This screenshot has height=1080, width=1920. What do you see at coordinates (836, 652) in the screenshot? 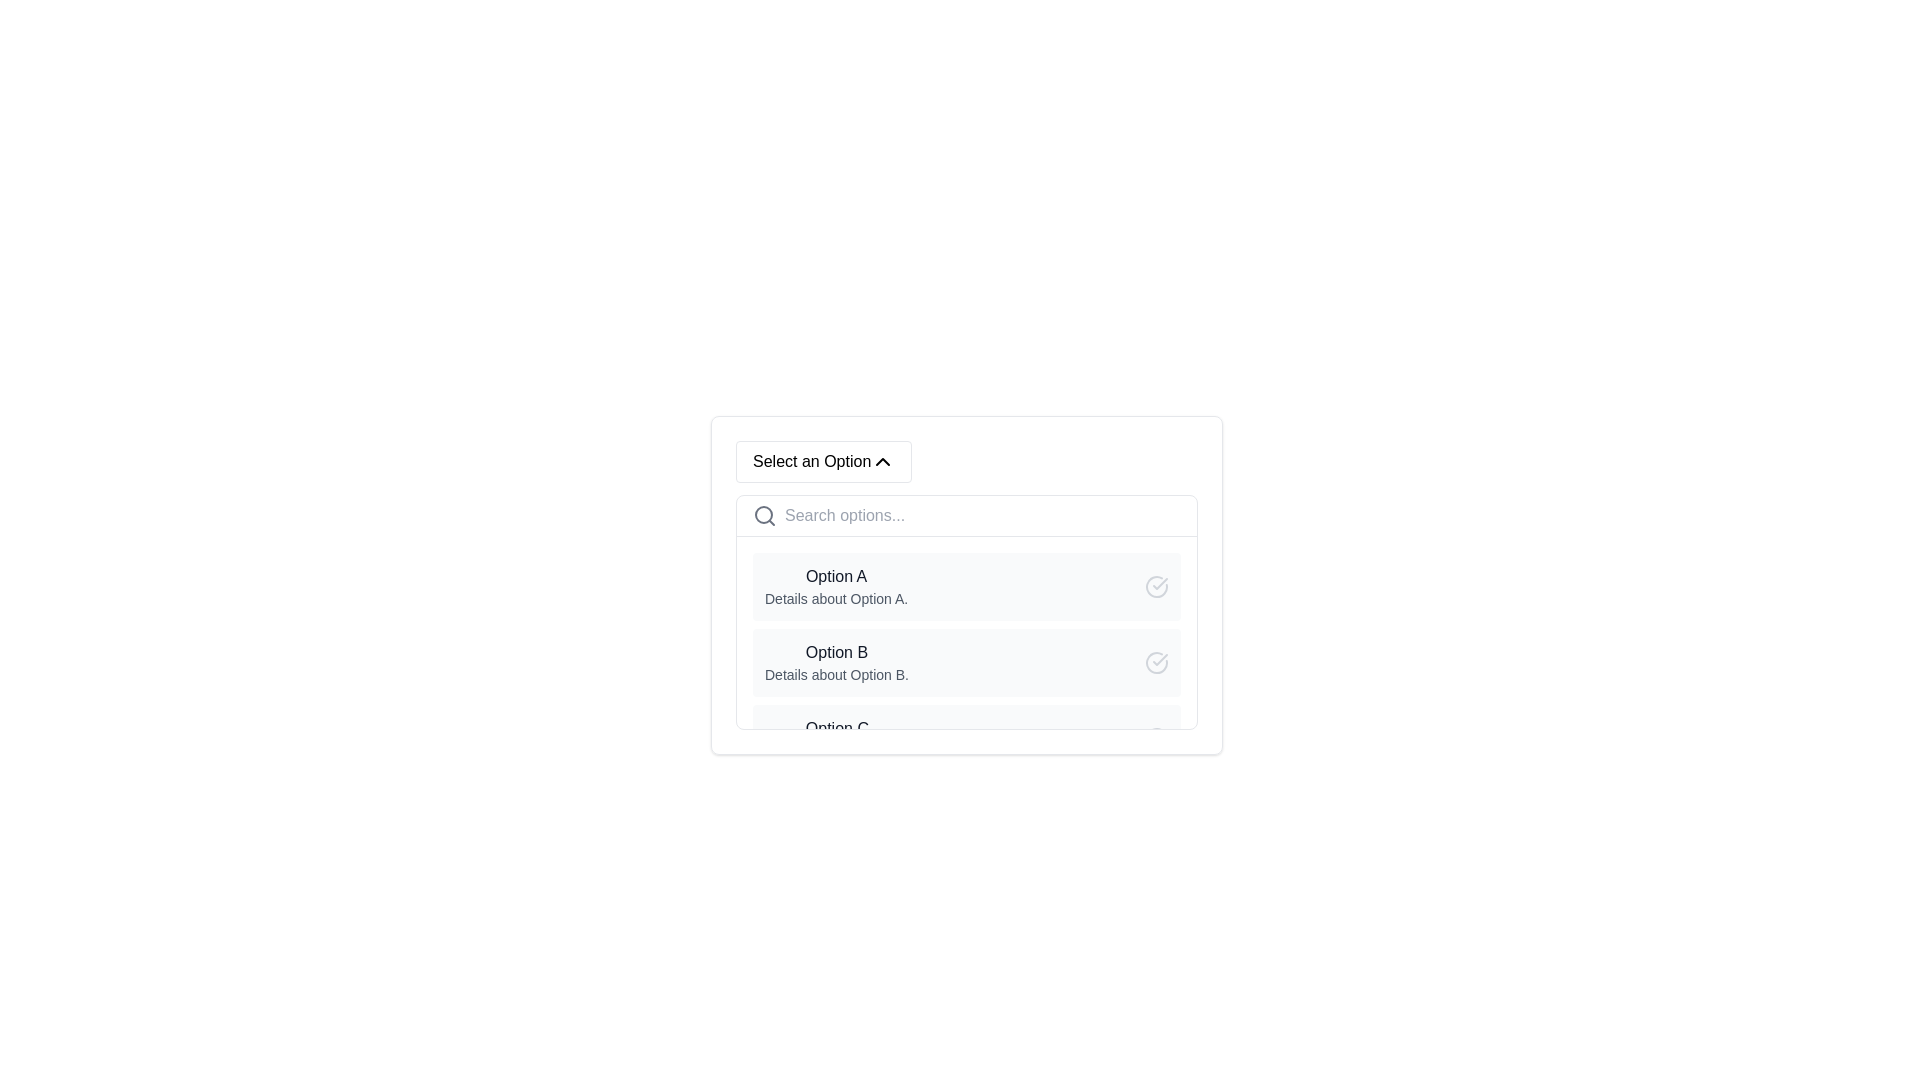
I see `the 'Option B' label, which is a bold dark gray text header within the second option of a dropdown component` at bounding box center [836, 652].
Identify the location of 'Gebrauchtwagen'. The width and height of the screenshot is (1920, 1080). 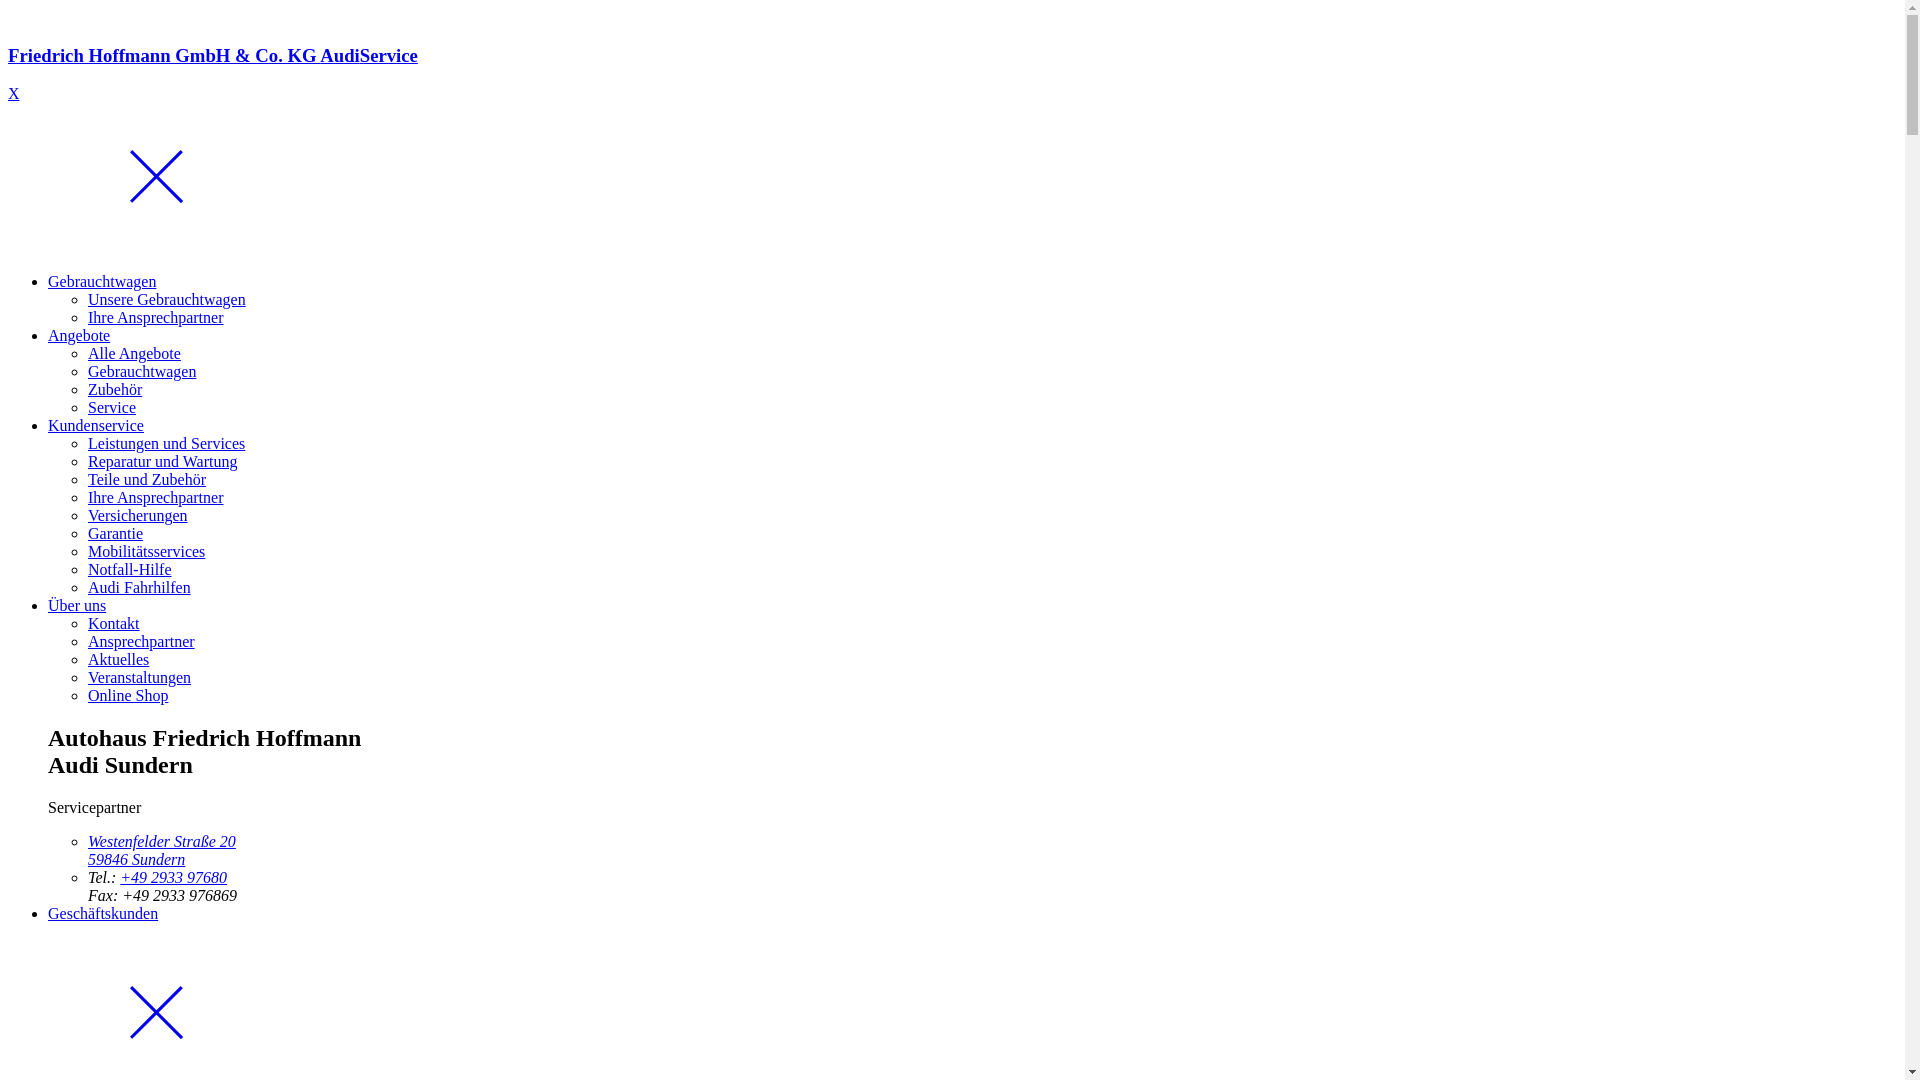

════════════════

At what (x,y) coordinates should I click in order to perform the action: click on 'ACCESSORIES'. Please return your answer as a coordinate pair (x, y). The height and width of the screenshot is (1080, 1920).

════════════════

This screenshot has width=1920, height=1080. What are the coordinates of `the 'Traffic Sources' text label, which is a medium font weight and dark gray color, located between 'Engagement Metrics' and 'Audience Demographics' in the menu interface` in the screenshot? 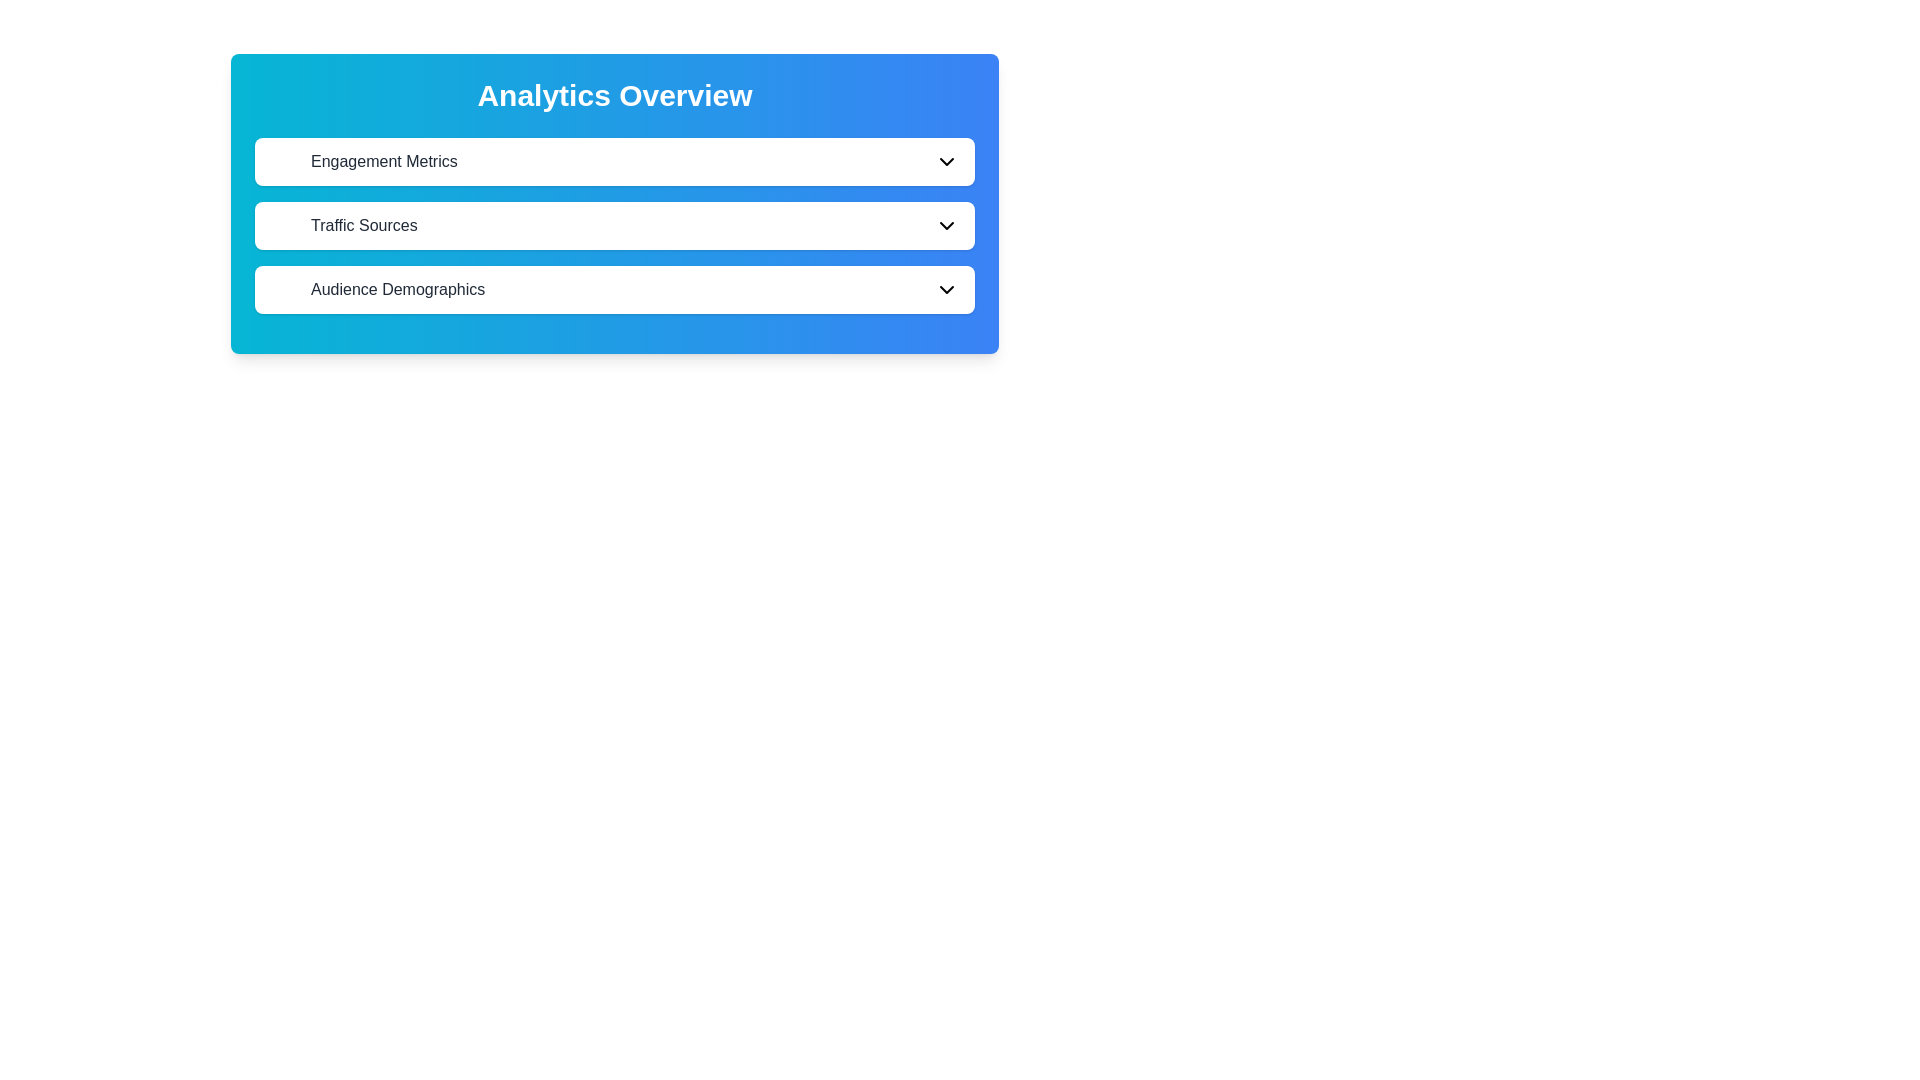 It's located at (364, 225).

════════════════

▶ _Exercise description_
Swap "What do you see" for "What is shown" and write out the entries again, starting at the line that contains "This screenshot has height=1080, width=1920." and ending at the line that contains "center [836, 652].", with everything else unchanged. Leave the pictures out of your answer.

▶ _The output_
This screenshot has height=1080, width=1920. What is shown at coordinates (836, 652) in the screenshot? 
I see `the 'Option B' label, which is a bold dark gray text header within the second option of a dropdown component` at bounding box center [836, 652].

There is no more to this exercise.